If any doubt, however, existed as to the rights of M. Morin *248under the marriage contract, they seem to me to have been effectually removed by the compromise made between him and the heirs of Mad. Morin in France after her death, and confirmed in due form by the judgment of d tiompetent tribunal. The 10th article of that compromise is as follows: By means of the execution of these presents, and whatever may have been the rights of Mad. Morin to the property existing on the day of the death of her first husband, and whatever may be M. Morin’s rights to the property of the society of acquisitions, (Sur les biens de la Société d'Acquits,) M. Morin shall, under no pretext whatever, prefer any claim against the heirs of his wife, which shall have for its object to augment the funds of said society, (VActif de la sociiti,) nor shall said heirs prefer any claims against M. Morin.
Under this view of the case M. Morin can be regarded as entitled only to so much of the income of his wife’s share of her first husband’s estate, as had been earned and had not been paid to him at the time of her death, and to nothing more. That may be ascertained on a reference, unless otherwise agreed among the parties.

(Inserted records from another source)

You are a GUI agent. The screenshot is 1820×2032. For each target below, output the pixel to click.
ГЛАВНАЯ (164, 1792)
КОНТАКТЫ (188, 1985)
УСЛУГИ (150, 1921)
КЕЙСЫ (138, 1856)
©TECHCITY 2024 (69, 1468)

And as to the residue of this case, it is to be decreed that the specific bequests of §500 to the French Benevolent Society, of §250 to the Roman Catholic Orphan Asylum, the bequests to the testator’s cousin, Crozes le fils, to his cousin born soubries, the wife of Laquide, to Francis Youett and his children, the bequests of §10,000 to Mrs. Tonnele, and of §75,000 to the son, be and stand effectual and valid, and that as to the residue of his property, the testator died intestate, and such residue must be distributed among his next of kin as personal property.

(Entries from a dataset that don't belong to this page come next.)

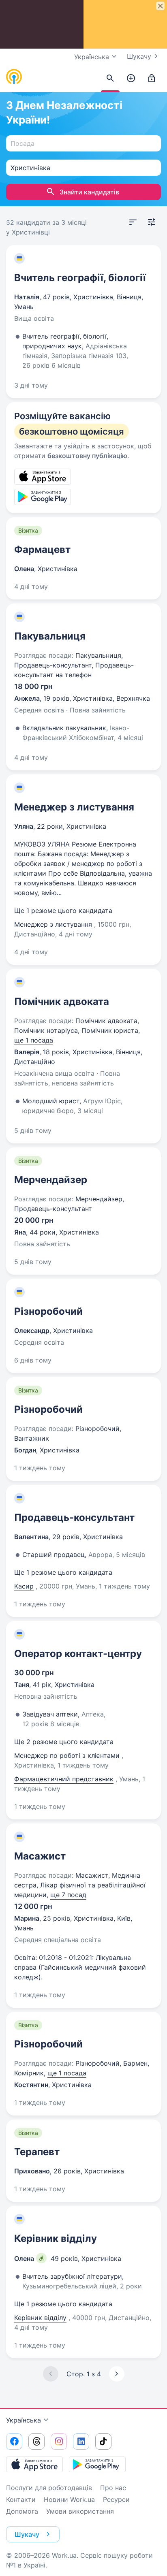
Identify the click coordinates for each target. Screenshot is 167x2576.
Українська (23, 2420)
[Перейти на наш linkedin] (81, 2441)
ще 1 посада (33, 1040)
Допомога (22, 2511)
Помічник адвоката (61, 1001)
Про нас (113, 2488)
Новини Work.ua (69, 2499)
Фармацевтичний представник (63, 1779)
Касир (24, 1586)
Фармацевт (42, 549)
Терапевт (37, 2152)
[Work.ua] (14, 77)
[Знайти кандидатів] (110, 78)
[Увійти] (151, 78)
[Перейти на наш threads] (36, 2441)
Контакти (21, 2499)
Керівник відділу (55, 2238)
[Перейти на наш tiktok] (103, 2441)
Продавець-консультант (74, 1517)
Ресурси (116, 2499)
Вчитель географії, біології (80, 278)
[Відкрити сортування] (133, 222)
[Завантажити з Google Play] (97, 2464)
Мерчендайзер (50, 1180)
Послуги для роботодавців (49, 2488)
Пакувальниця (50, 636)
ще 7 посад (68, 1895)
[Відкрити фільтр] (151, 222)
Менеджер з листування (74, 807)
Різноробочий (48, 1311)
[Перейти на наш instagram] (59, 2441)
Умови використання (80, 2511)
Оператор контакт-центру (78, 1653)
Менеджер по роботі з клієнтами (67, 1755)
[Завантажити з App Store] (34, 2464)
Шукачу (139, 56)
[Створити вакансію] (131, 78)
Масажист (40, 1856)
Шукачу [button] (27, 2534)
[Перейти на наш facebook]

The provision of the will that the testator’s children shall share equally in his estate, is untouched by any of the considerations which have been mentioned. His direction is that all of his estate which shall remain shall be allotted and set apart for the use and benefit of his six children and their issue, and in such proportions as to equalize with interest the previous advances which shall have been made by the executors, saving the §10,000 given to Mrs. Tonnele, and the §25,000 devised *249for the use of his wife. In the final distribution, therefore, each of the daughters will be charged with the $50,000 received by each, and the son with the $75,000 received by him, with interest, and the residue of the estate be so divided as to make them equal with each other.
The costs of all the parties, with reasonable counsel fees, to be paid out of the residuum before distribution, and for the purposes of distribution there will be a reference to Thomas Addis Emmet, with a reservation of other questions until the coming in of the report.